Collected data
_ _ _ _ _ _ _
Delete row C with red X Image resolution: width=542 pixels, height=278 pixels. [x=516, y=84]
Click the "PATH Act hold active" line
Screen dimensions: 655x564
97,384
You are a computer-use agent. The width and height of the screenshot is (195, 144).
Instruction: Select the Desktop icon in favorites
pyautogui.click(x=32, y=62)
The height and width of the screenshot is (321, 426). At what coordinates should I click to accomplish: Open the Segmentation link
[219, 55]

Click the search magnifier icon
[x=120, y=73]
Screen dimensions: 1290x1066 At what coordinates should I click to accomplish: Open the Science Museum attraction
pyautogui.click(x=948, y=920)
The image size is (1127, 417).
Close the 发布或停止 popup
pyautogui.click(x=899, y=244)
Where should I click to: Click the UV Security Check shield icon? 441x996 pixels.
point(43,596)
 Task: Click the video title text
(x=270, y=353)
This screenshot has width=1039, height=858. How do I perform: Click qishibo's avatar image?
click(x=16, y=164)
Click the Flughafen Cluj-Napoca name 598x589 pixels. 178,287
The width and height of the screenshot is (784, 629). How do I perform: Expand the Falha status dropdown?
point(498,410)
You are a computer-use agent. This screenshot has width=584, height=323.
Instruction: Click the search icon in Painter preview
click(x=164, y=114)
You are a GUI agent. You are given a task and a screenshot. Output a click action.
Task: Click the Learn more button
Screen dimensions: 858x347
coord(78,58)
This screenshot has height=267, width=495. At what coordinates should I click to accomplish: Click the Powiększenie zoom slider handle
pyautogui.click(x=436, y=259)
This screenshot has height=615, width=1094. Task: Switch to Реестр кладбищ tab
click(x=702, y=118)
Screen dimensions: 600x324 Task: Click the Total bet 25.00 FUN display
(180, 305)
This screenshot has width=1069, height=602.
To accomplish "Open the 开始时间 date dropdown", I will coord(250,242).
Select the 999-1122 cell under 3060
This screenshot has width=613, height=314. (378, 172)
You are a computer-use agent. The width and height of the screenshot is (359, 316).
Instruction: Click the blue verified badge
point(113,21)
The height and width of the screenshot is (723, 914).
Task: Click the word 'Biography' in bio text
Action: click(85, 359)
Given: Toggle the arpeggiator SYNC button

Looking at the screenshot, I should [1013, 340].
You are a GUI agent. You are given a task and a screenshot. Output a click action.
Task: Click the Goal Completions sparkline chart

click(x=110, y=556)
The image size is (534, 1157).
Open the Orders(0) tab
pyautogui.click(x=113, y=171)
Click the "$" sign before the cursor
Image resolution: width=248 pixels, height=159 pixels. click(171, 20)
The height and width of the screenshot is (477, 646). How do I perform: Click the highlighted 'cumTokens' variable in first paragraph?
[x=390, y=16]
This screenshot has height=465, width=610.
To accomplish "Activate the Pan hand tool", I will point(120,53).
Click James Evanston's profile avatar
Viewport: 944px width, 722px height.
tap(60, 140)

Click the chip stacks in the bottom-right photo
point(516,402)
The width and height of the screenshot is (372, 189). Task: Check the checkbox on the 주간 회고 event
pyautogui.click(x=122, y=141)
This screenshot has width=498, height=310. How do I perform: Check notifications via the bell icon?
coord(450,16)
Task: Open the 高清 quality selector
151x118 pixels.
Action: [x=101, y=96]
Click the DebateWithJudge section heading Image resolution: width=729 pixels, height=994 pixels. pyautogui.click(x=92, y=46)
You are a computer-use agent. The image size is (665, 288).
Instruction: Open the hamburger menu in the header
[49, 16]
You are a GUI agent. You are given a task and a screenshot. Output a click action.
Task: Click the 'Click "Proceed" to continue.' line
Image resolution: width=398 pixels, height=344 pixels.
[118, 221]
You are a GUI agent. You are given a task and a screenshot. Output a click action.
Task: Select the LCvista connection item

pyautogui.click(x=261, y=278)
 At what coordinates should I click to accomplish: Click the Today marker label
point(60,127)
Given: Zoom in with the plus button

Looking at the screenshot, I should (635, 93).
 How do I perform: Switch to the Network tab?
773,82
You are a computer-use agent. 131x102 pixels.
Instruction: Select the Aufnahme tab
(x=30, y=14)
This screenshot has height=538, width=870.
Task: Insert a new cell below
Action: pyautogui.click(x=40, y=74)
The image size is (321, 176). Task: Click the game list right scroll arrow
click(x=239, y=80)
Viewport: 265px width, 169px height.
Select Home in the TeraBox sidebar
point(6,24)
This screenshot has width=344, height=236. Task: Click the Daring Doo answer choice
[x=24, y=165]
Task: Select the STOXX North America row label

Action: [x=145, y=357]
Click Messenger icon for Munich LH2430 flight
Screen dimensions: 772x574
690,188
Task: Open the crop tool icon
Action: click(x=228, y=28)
_ _ _ _ _ _ _
Reproduce every line above, keeping each word exactly as it appears.

> ANSWER TO THIS TASK
Delete row C with red X Image resolution: width=542 pixels, height=278 pixels. [x=516, y=84]
Click the "PATH Act hold active" line
Screen dimensions: 655x564
97,384
You are a computer-use agent. The width and height of the screenshot is (195, 144).
Instruction: Select the Desktop icon in favorites
pyautogui.click(x=32, y=62)
The height and width of the screenshot is (321, 426). At what coordinates should I click to accomplish: Open the Segmentation link
[219, 55]

Click the search magnifier icon
[x=120, y=73]
Screen dimensions: 1290x1066 At what coordinates should I click to accomplish: Open the Science Museum attraction
pyautogui.click(x=948, y=920)
The image size is (1127, 417).
Close the 发布或停止 popup
pyautogui.click(x=899, y=244)
Where should I click to: Click the UV Security Check shield icon? 441x996 pixels.
point(43,596)
 Task: Click the video title text
(x=270, y=353)
This screenshot has width=1039, height=858. How do I perform: Click qishibo's avatar image?
click(x=16, y=164)
Click the Flughafen Cluj-Napoca name 598x589 pixels. 178,287
The width and height of the screenshot is (784, 629). How do I perform: Expand the Falha status dropdown?
point(498,410)
You are a computer-use agent. This screenshot has width=584, height=323.
Instruction: Click the search icon in Painter preview
click(x=164, y=114)
You are a GUI agent. You are given a task and a screenshot. Output a click action.
Task: Click the Learn more button
Screen dimensions: 858x347
coord(78,58)
This screenshot has height=267, width=495. At what coordinates should I click to accomplish: Click the Powiększenie zoom slider handle
pyautogui.click(x=436, y=259)
This screenshot has height=615, width=1094. Task: Switch to Реестр кладбищ tab
click(x=702, y=118)
Screen dimensions: 600x324 Task: Click the Total bet 25.00 FUN display
(180, 305)
This screenshot has width=1069, height=602.
To accomplish "Open the 开始时间 date dropdown", I will coord(250,242).
Select the 999-1122 cell under 3060
This screenshot has width=613, height=314. (378, 172)
You are a computer-use agent. The width and height of the screenshot is (359, 316).
Instruction: Click the blue verified badge
point(113,21)
The height and width of the screenshot is (723, 914).
Task: Click the word 'Biography' in bio text
Action: click(85, 359)
Given: Toggle the arpeggiator SYNC button

Looking at the screenshot, I should [1013, 340].
You are a GUI agent. You are given a task and a screenshot. Output a click action.
Task: Click the Goal Completions sparkline chart

click(x=110, y=556)
The image size is (534, 1157).
Open the Orders(0) tab
pyautogui.click(x=113, y=171)
Click the "$" sign before the cursor
Image resolution: width=248 pixels, height=159 pixels. click(171, 20)
The height and width of the screenshot is (477, 646). How do I perform: Click the highlighted 'cumTokens' variable in first paragraph?
[x=390, y=16]
This screenshot has height=465, width=610.
To accomplish "Activate the Pan hand tool", I will point(120,53).
Click James Evanston's profile avatar
Viewport: 944px width, 722px height.
tap(60, 140)

Click the chip stacks in the bottom-right photo
point(516,402)
The width and height of the screenshot is (372, 189). Task: Check the checkbox on the 주간 회고 event
pyautogui.click(x=122, y=141)
This screenshot has width=498, height=310. How do I perform: Check notifications via the bell icon?
coord(450,16)
Task: Open the 高清 quality selector
151x118 pixels.
Action: [x=101, y=96]
Click the DebateWithJudge section heading Image resolution: width=729 pixels, height=994 pixels. pyautogui.click(x=92, y=46)
You are a computer-use agent. The image size is (665, 288).
Instruction: Open the hamburger menu in the header
[49, 16]
You are a GUI agent. You are given a task and a screenshot. Output a click action.
Task: Click the 'Click "Proceed" to continue.' line
Image resolution: width=398 pixels, height=344 pixels.
[118, 221]
You are a GUI agent. You are given a task and a screenshot. Output a click action.
Task: Select the LCvista connection item

pyautogui.click(x=261, y=278)
 At what coordinates should I click to accomplish: Click the Today marker label
point(60,127)
Given: Zoom in with the plus button

Looking at the screenshot, I should (635, 93).
 How do I perform: Switch to the Network tab?
773,82
You are a computer-use agent. 131x102 pixels.
Instruction: Select the Aufnahme tab
(x=30, y=14)
This screenshot has height=538, width=870.
Task: Insert a new cell below
Action: pyautogui.click(x=40, y=74)
The image size is (321, 176). Task: Click the game list right scroll arrow
click(x=239, y=80)
Viewport: 265px width, 169px height.
Select Home in the TeraBox sidebar
point(6,24)
This screenshot has width=344, height=236. Task: Click the Daring Doo answer choice
[x=24, y=165]
Task: Select the STOXX North America row label

Action: [x=145, y=357]
Click Messenger icon for Munich LH2430 flight
Screen dimensions: 772x574
690,188
Task: Open the crop tool icon
Action: click(x=228, y=28)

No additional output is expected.